If you want to learn something about your recent ancestry, then you have to be proactive. And if you are proactive you can learn a lot with dna.
I have done my own DNA project. Having researched my GRANT family in Ireland, there were a lot of branches that I thought, but could not prove, were connected.
I have had my own dna tested, but none of the other Grants on my trees had. So I went out and got dna tests done for particular ones (I paid for it, they just had to agree to do the test)
I have got the tests in now, and so was for example able to prove the postulated common root to a man shipped to Australia as a convict in 1811, by getting a swab from a known descendant in Australia.
You do need to know what you are doing with dna, or could could waste a lot of money!.

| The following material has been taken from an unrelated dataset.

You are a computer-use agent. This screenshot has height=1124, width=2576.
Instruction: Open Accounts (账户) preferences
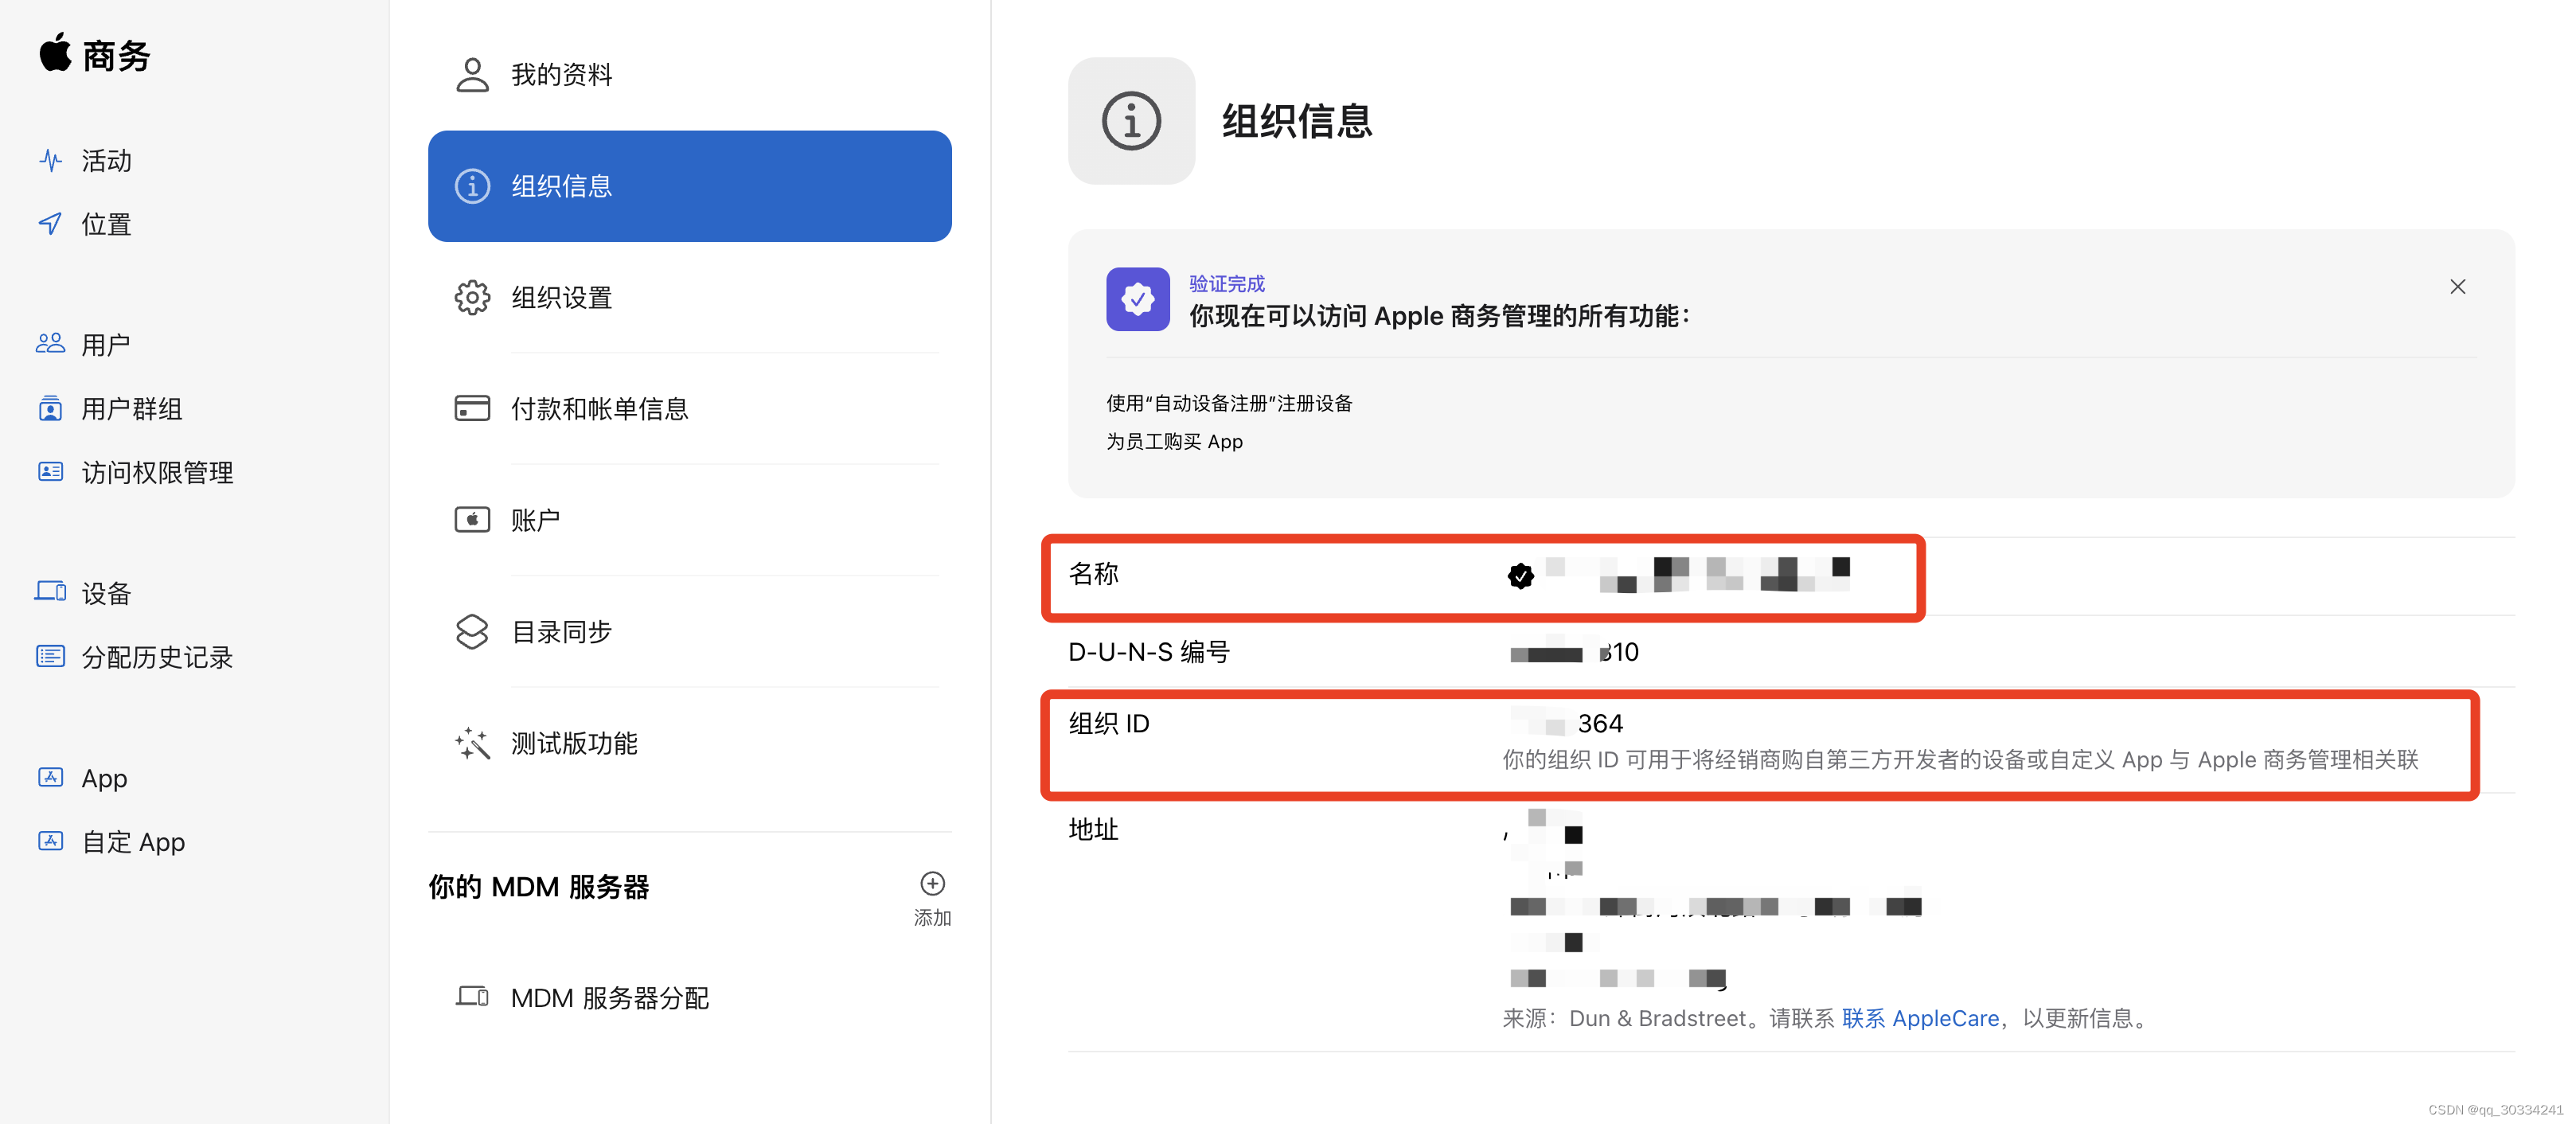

The reason you have to be proactive is that by and large the people doing the tests have little idea as to their roots beyond a few generation (for example Americans) and who are looking for dna to be an answer. And on the other hand those whose family have lived in the same place for years (say in a small town in Ireland for generations) have no need for dna tests as they know their roots. That in short is what you have to overcome
It needs some perseverance to find subjects. For example I have failed to find a living male Grant descendant of a Jasper Grant who was a pirate in Ireland in the 1680s. If I could get a known descendant then I could see if the link existed or not.
Before anyone adds it, there is a small chance each generation of what is known as a "non paternal event" (second marriage, illegitimacy, adoption, etc) so surnames can change.